固定メッセージを外す
菜緒と母のチャットには、三年前から同じ文が固定されていた。
《帰宅したら必ず連絡。外泊時は住所と同行者を知らせること》
一人暮らしを始めた夜、母が送ってきた。二十五歳になっても、画面を開くたび一番上に出る。旅先のホテルでも、残業帰りの電車でも、その一文は校則のように菜緒を待っていた。
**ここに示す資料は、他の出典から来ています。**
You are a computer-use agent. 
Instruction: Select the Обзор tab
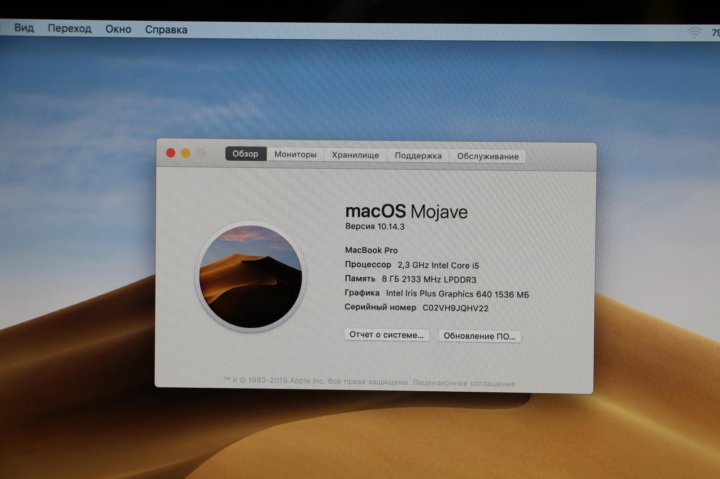click(x=245, y=154)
出張先の部屋でコンビニのおにぎりを開けたとき、母から〈まだホテル着かないの?〉と来た。菜緒は到着を知らせていなかった。
〈着いてるよ〉
すぐに〈なぜ連絡しないの〉。続けて、固定メッセージを指す矢印のスタンプが届いた。
菜緒はおにぎりを置き、画面上部の文を長押しした。「固定を解除しますか」と表示される。親指が震えたのは、ただの設定変更なのに、家の玄関から校則表を剥がすように感じたからだった。
解除を押す。
チャットには〈固定メッセージを解除しました〉と小さく表示された。
母から即座に〈どういうこと?〉と来た。
〈無事の報告は、必要なときに私からする〉
〈毎日の帰宅連絡と、外泊先の住所の共有はやめるね〉
〈何かあったらどうするの〉
菜緒は会社へ提出している緊急連絡先と、友人の名前を書いた。母を外すのではない。ただ、母だけが菜緒の安全を管理する形をやめたかった。
〈緊急時はこの二つを使う。普段は日曜に話そう〉
しばらくして母から、〈日曜の何時〉と返った。
〈夜七時。出られない週は先に言う〉
〈分かった〉
母は固定し直さなかった。
固定された文の下には、〈駅に着いた〉〈今から帰る〉〈同僚と食事〉という菜緒の報告が何年分も積もっていた。母の返事はたいてい〈了解〉だけで、会話というより点呼だった。今日もホテル名と部屋番号を尋ねられていたが、菜緒は会社の行程表だけを見直した。出張の責任者は母ではない。安全を守る手段と、母を安心させる儀式を、初めて別々に考えた。
菜緒は冷めかけたおにぎりを食べた。画面の一番上には、もう命令文ではなく、今日交わした会話がある。帰宅したことを知らせなくても、帰る場所まで失うわけではない。その事実を、海苔の湿った音と一緒にゆっくり噛んだ。